Reviewed Jan. 26–Feb. 23, 2006.

Since its establishment in 1995, the Jewish Women’s Archive (JWA) has been committed to digitizing as many records about Jewish women in America as exist. In doing so, it is arguing that history must be examined in gendered terms. The jwa’s online exhibit, Jewish Women and the Feminist Revolution, exploits the online format to provide a rich, multilayered history of Jewish women’s activism in the United States from 1963 through 1999.


Susan Brownmiller, 1975; Betty Friedan, 1978.

Broad definitions of Jewishness and feminism guide the exhibit. Orthodox women’s efforts to gain more significant roles within the traditional structures of Judaism are placed alongside a lesbian rabbi’s contention that homosexuals are the new lifeblood of Judaism. Furthermore, the exhibit highlights the activism of many women who, although Jewish, have not focused their lives on Jewish issues.
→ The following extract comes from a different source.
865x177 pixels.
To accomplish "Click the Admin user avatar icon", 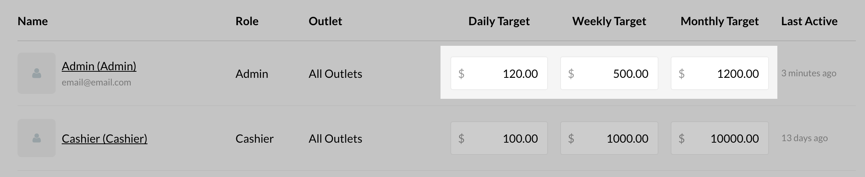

For example, Nina Totenberg, the National Public Radio reporter who broke the Anita Hill story in 1991, merits a place in the exhibit despite the fact that her accomplishment is not directly related to anything particularly Jewish. Similarly, Eve Ensler’s campaign to end violence against women is included without any mention of Ensler’s Jewish identity.

The capaciousness of the exhibit, however, is paired with a self-consciousness about the meaning of Jewishness and feminism. The creators of the exhibit, far from attempting to draw a natural link between the two—as if there is something intrinsically feminist in being Jewish or vice versa—offer serious criticism of both Jewishness and feminism. On one hand, they ask whether feminism has been inclusive of all women, and they draw viewers' attention to incidents of anti-Semitism within the women’s movement. On the other hand, they feature the voices of women who have felt excluded or underserved by the Jewish community. Susan Brownmiller, for example, who wrote Against Our Will (1975) about rape, explains that she realized from a young age that only men could have power within Judaism: “So much for Judaism, so much for religion—I became an atheist, a secularist, and never looked back.”

The intellectual integrity of the exhibit is matched by the intelligence of its design. Viewers can access the information through a timeline, a series of thematic issues, and a search tool that digests the Web site into categories of people, dates, topics, and formats (for example, video, audio, visual art, and letters). Artifacts ranging from historical documents and magazine covers to video clips, songs, and photographs are paired with statements written by women activists and short biographies of those women. Terms and events that might be unfamiliar to viewers are glossed in a separate window. My only reservation about the format is that the mechanism for scrolling through the text is a little clunky, which makes it difficult to follow any particular reading beyond the first screen.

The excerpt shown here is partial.